## ACTIVITY
Reproduce the records below exactly, with nothing altered.

──────

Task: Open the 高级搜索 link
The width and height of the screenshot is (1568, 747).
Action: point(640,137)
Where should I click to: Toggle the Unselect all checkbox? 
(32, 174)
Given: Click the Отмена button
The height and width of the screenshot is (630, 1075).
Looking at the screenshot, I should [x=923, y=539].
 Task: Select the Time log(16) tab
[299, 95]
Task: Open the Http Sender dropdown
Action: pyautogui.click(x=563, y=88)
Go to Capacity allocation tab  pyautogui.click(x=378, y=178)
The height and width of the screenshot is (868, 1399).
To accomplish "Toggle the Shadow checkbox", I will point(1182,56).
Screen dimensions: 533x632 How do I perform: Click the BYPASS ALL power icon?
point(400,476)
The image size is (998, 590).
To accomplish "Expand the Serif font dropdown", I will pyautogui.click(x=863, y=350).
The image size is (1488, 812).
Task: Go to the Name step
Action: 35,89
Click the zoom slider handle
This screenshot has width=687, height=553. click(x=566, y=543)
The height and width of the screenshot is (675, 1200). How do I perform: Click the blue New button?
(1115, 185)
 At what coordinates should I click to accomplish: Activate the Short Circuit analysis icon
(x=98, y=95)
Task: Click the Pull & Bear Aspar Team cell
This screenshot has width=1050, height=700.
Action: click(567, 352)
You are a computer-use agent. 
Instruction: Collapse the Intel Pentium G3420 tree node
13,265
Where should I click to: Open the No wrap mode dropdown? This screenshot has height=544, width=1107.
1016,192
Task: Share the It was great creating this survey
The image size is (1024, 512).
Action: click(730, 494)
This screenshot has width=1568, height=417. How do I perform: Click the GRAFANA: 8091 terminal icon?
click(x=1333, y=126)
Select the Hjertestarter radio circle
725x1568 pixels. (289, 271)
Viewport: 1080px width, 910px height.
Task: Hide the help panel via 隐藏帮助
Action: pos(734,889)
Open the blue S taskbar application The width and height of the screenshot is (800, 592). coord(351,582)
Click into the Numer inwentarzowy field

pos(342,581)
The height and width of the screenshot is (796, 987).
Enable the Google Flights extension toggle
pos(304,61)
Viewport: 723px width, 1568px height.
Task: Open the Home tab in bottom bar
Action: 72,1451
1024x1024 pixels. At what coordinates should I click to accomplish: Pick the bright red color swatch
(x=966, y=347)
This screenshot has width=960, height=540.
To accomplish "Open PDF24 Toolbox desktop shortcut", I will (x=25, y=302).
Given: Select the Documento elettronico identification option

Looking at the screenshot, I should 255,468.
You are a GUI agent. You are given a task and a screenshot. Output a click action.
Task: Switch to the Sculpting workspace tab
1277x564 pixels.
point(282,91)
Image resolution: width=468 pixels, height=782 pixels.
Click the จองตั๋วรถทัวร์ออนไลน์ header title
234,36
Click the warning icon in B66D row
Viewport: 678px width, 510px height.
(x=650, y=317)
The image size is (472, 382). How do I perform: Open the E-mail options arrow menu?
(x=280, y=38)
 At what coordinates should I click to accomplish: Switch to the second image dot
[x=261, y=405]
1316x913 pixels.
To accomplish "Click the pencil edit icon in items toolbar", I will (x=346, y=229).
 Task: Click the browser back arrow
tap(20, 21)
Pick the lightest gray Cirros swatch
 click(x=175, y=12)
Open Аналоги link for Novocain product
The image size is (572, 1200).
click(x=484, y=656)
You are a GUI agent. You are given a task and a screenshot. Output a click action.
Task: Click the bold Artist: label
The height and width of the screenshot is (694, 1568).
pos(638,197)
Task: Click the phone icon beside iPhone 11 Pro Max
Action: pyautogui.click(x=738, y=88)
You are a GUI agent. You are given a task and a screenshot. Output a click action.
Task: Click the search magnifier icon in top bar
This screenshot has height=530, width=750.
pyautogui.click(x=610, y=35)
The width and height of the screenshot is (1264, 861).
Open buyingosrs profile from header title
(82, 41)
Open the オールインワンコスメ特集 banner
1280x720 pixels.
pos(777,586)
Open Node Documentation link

──────

## RESPONSE TO THE EXERCISE
Task: Open the 高级搜索 link
The width and height of the screenshot is (1568, 747).
Action: point(640,137)
Where should I click to: Toggle the Unselect all checkbox? 
(32, 174)
Given: Click the Отмена button
The height and width of the screenshot is (630, 1075).
Looking at the screenshot, I should [x=923, y=539].
 Task: Select the Time log(16) tab
[299, 95]
Task: Open the Http Sender dropdown
Action: pyautogui.click(x=563, y=88)
Go to Capacity allocation tab  pyautogui.click(x=378, y=178)
The height and width of the screenshot is (868, 1399).
To accomplish "Toggle the Shadow checkbox", I will point(1182,56).
Screen dimensions: 533x632 How do I perform: Click the BYPASS ALL power icon?
point(400,476)
The image size is (998, 590).
To accomplish "Expand the Serif font dropdown", I will pyautogui.click(x=863, y=350).
The image size is (1488, 812).
Task: Go to the Name step
Action: 35,89
Click the zoom slider handle
This screenshot has width=687, height=553. click(x=566, y=543)
The height and width of the screenshot is (675, 1200). How do I perform: Click the blue New button?
(1115, 185)
 At what coordinates should I click to accomplish: Activate the Short Circuit analysis icon
(x=98, y=95)
Task: Click the Pull & Bear Aspar Team cell
This screenshot has width=1050, height=700.
Action: click(567, 352)
You are a computer-use agent. 
Instruction: Collapse the Intel Pentium G3420 tree node
13,265
Where should I click to: Open the No wrap mode dropdown? This screenshot has height=544, width=1107.
1016,192
Task: Share the It was great creating this survey
The image size is (1024, 512).
Action: click(730, 494)
This screenshot has width=1568, height=417. How do I perform: Click the GRAFANA: 8091 terminal icon?
click(x=1333, y=126)
Select the Hjertestarter radio circle
725x1568 pixels. (289, 271)
Viewport: 1080px width, 910px height.
Task: Hide the help panel via 隐藏帮助
Action: pos(734,889)
Open the blue S taskbar application The width and height of the screenshot is (800, 592). coord(351,582)
Click into the Numer inwentarzowy field

pos(342,581)
The height and width of the screenshot is (796, 987).
Enable the Google Flights extension toggle
pos(304,61)
Viewport: 723px width, 1568px height.
Task: Open the Home tab in bottom bar
Action: 72,1451
1024x1024 pixels. At what coordinates should I click to accomplish: Pick the bright red color swatch
(x=966, y=347)
This screenshot has width=960, height=540.
To accomplish "Open PDF24 Toolbox desktop shortcut", I will (x=25, y=302).
Given: Select the Documento elettronico identification option

Looking at the screenshot, I should 255,468.
You are a GUI agent. You are given a task and a screenshot. Output a click action.
Task: Switch to the Sculpting workspace tab
1277x564 pixels.
point(282,91)
Image resolution: width=468 pixels, height=782 pixels.
Click the จองตั๋วรถทัวร์ออนไลน์ header title
234,36
Click the warning icon in B66D row
Viewport: 678px width, 510px height.
(x=650, y=317)
The image size is (472, 382). How do I perform: Open the E-mail options arrow menu?
(x=280, y=38)
 At what coordinates should I click to accomplish: Switch to the second image dot
[x=261, y=405]
1316x913 pixels.
To accomplish "Click the pencil edit icon in items toolbar", I will (x=346, y=229).
 Task: Click the browser back arrow
tap(20, 21)
Pick the lightest gray Cirros swatch
 click(x=175, y=12)
Open Аналоги link for Novocain product
The image size is (572, 1200).
click(x=484, y=656)
You are a GUI agent. You are given a task and a screenshot. Output a click action.
Task: Click the bold Artist: label
The height and width of the screenshot is (694, 1568).
pos(638,197)
Task: Click the phone icon beside iPhone 11 Pro Max
Action: pyautogui.click(x=738, y=88)
You are a GUI agent. You are given a task and a screenshot. Output a click action.
Task: Click the search magnifier icon in top bar
This screenshot has height=530, width=750.
pyautogui.click(x=610, y=35)
The width and height of the screenshot is (1264, 861).
Open buyingosrs profile from header title
(82, 41)
Open the オールインワンコスメ特集 banner
1280x720 pixels.
pos(777,586)
Open Node Documentation link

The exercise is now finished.